In preparing for my homily for Proper 20, I found myself once again frustrated with the Revised Common Lectionary. Throughout the summer I have been preaching on the The Epistle to the Romans. For Proper 20, Year A, the lectionary appoints Romans 11:1-2a, 29-32, to be read, thus skipping over a large portion of chapter eleven. This happens several times with respect to Romans. On Proper 9, we read 1:16-17, 3:22b-28, thus skipping much of chapters one and three, and all of chapter two. Similarly, much of chapter nine is missing later on in the cycle. As a result, we are carefully directed away from passages that might lead us in the direction of sermons that address themes and concepts such as homosexuality, knowledge of God through natural theology, supersessionism, predestination, and yes, sin). Careful readers of the lectionary will note that considerable portions of the The Revelation to St. John are also absent, as well as several unpalatable passages from the Old Testament. This is only to scrape the surface.

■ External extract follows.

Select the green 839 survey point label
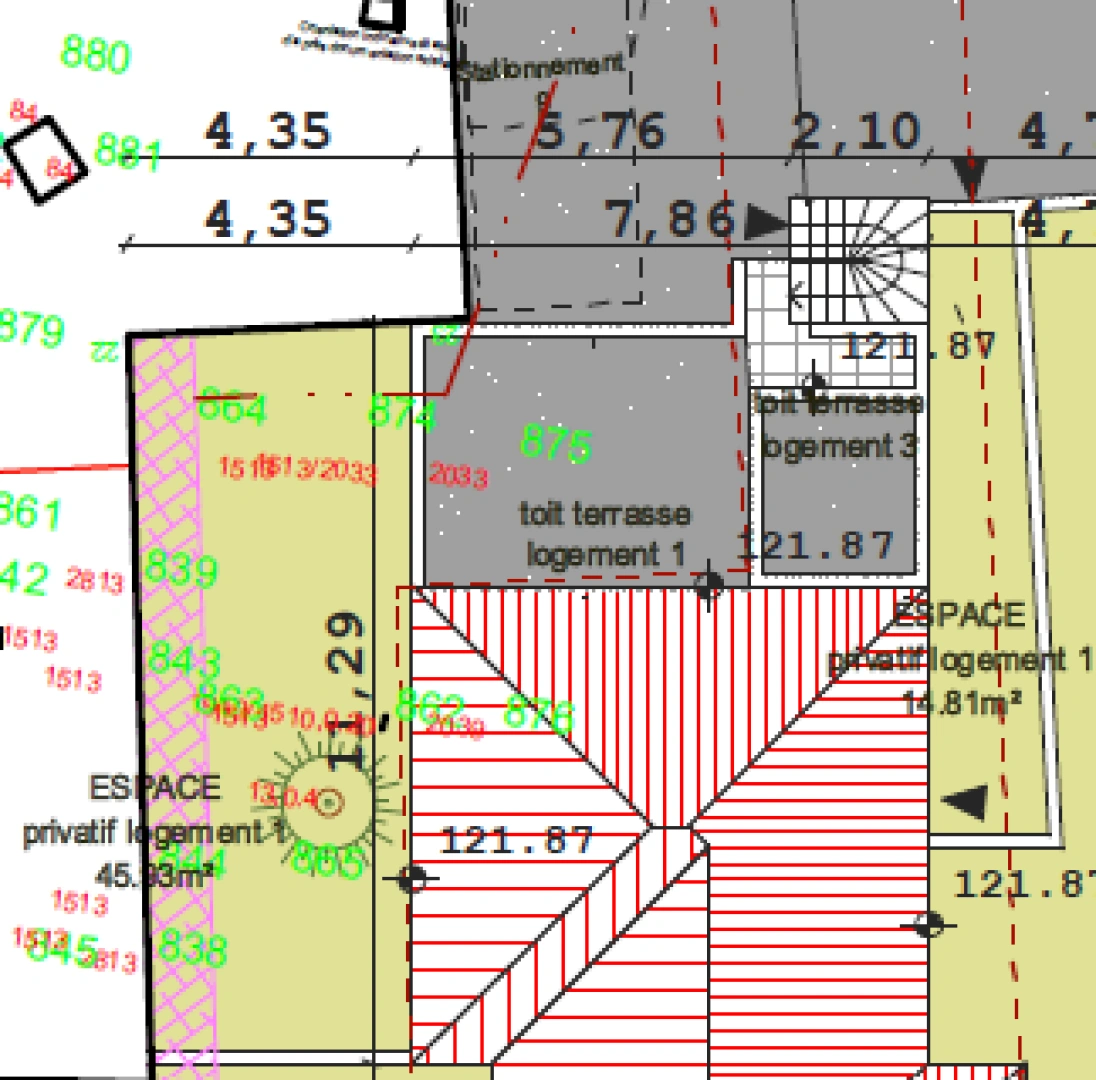Screen dimensions: 1096x1080 coord(182,570)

As I explain in my Sunday homily (click here), I first encountered this problem some years ago when I was preaching on the The Book of Revelation and noted that all the nice “pie-in-the-sky” passages and glorious eschatological hymns were included but difficult passages, such as a series of “woes” in Revelation 22, were not. I asked someone with whom I worked, who had been a member of the lectionary committee, why this was the case, and was told that many difficult passages had not been included because preachers would have to spend so much time explaining the difficult pieces that they might never get to preaching the Good News.

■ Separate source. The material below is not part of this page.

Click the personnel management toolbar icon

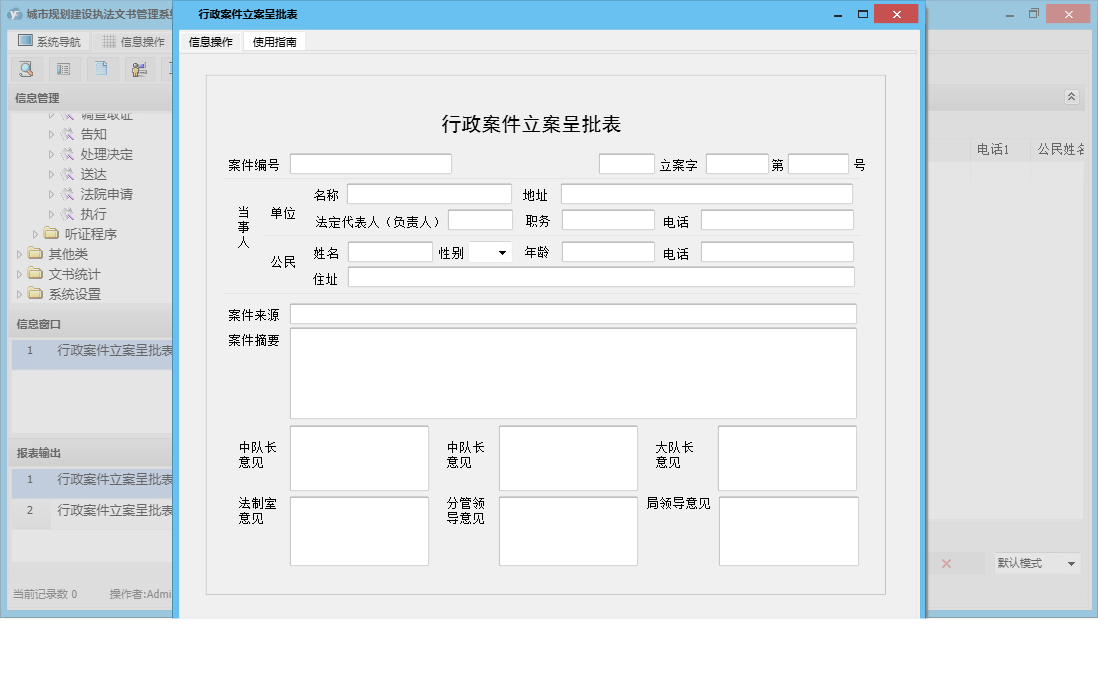(140, 69)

Well, I’m sorry, but this has always stuck in my craw. Just who are the lectionary editors to judge that preachers are incompetent to exegete the text responsibly? This is not to say that the state of preaching in the Church is not in a sorry state. I have heard many sermons that have left me positively unedified, but not because the text of Scripture was unedifying. I am not above being the object of the criticism, either. I have preached some bad sermons in my time. I suggest, though, that our congregations should be the judge of our preaching and not the lectionary people. Furthermore, I would suggest, in opposition to my colleague on the lectionary committee, that excising difficult passages may actually inhibit the preaching of the Good News.

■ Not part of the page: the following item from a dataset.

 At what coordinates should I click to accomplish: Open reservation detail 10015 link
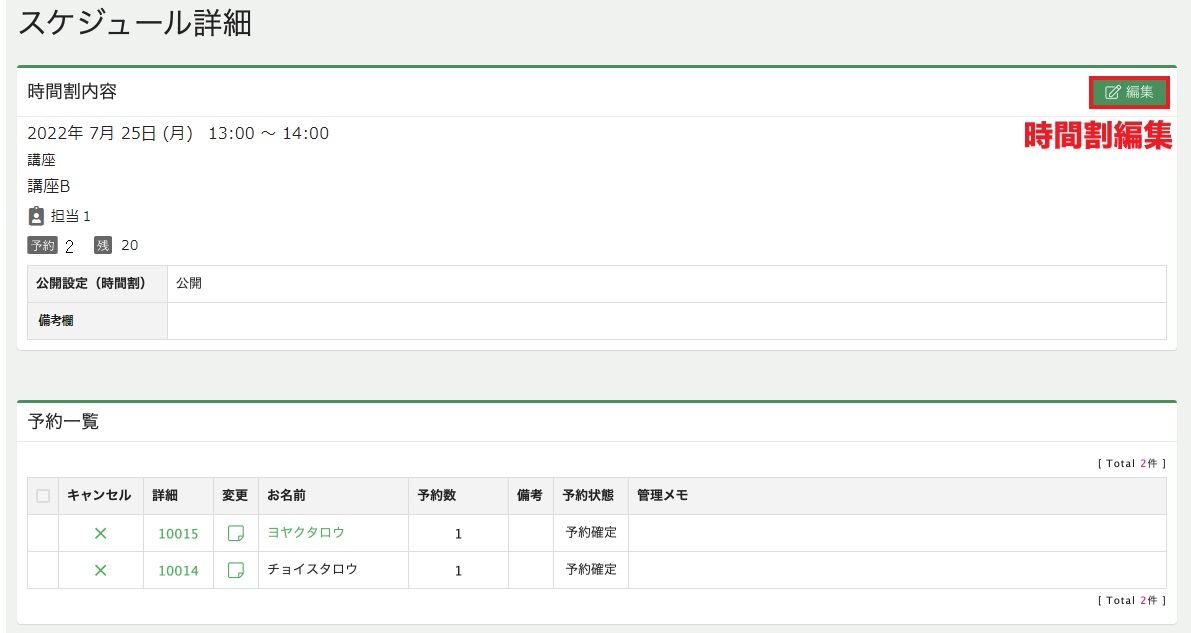(178, 533)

If we consider ourselves to be believers in the Incarnation, we must face the brutal but glorious reality that the Incarnation occurred in the muck and mire of our human existence. God in Christ redeems us in our brokenness and brutality because that is precisely what needs to be redeemed. God did not do a clean-up job before the Incarnation; the Incarnation occurred in the midst of a mess. I suggest that we need to approach the Scriptures through this same incarnational lens. The Scriptures speak of and to the muck and mire of our world, and often times reflect it. The question to ask these difficult texts is the incarnational question: What does a belief in the Incarnation teach us as we approach a difficult text from Holy Scripture. In any given difficult text, what is the human brokenness in search of divine healing? How does the God’s grace provide a context for this story or passage?
Last Sunday, we found ourselves responding to the story of the sons of Jacob selling their brother Joseph into slavery with, “Thanks be to God.” But as I pointed out before I began my sermon, the Psalm appointed for the day was a portion of Psalm 105, which sung about the wonderful works of God through Joseph in Egypt and ends with an “alleluia!” I tried to make it clear that our “Thanks be to God,” is only uttered in the context of the whole story in which God’s grace is revealed. The psalm provided this context. In this instance, the lectionary editors got it right – a difficult text was included, but given its proper context. What we learn is the truth that even in (and especially in) the muck and mire of our human existence God can work mighty acts of grace. This is the reality of the Incarnation.
There are, of course, those passages that are difficult and seemingly without context. Sometimes, we simply need to name the horror of the text and stand in silence before it. This is, of course, why we value our tradition of preaching. It is the task of the preacher to help the congregation interpret the text, understand its difficulties and perplexities, live within the tension of certain texts, and most importantly, to proclaim the Good News of God in Christ in the text.
The Revised Common Lectionary offers us grand possibilities and a wide selection of Scripture over the three-year cycle. Indeed, as Anglicans we are reading more Scripture than ever before (much of the Old Testament was left unread in the old BCP lectionary). We have the opportunity to follow large pieces of text sequentially, week after week, as well as hear thematic selections at particular points during the festivals and seasons of the Church Year. Believe it or not, as mainstream Christians, through the gift of the lectionary, we actually read and hear much more Scripture in worship than many of our Evangelical brothers and sisters! Yet, the lectionary is not without flaws. I believe the courageous preacher will address these gaps and take up the task of preaching the difficult pieces of Scripture that have been excised, and work toward their inclusion in the difficult journey that we call the way of faith.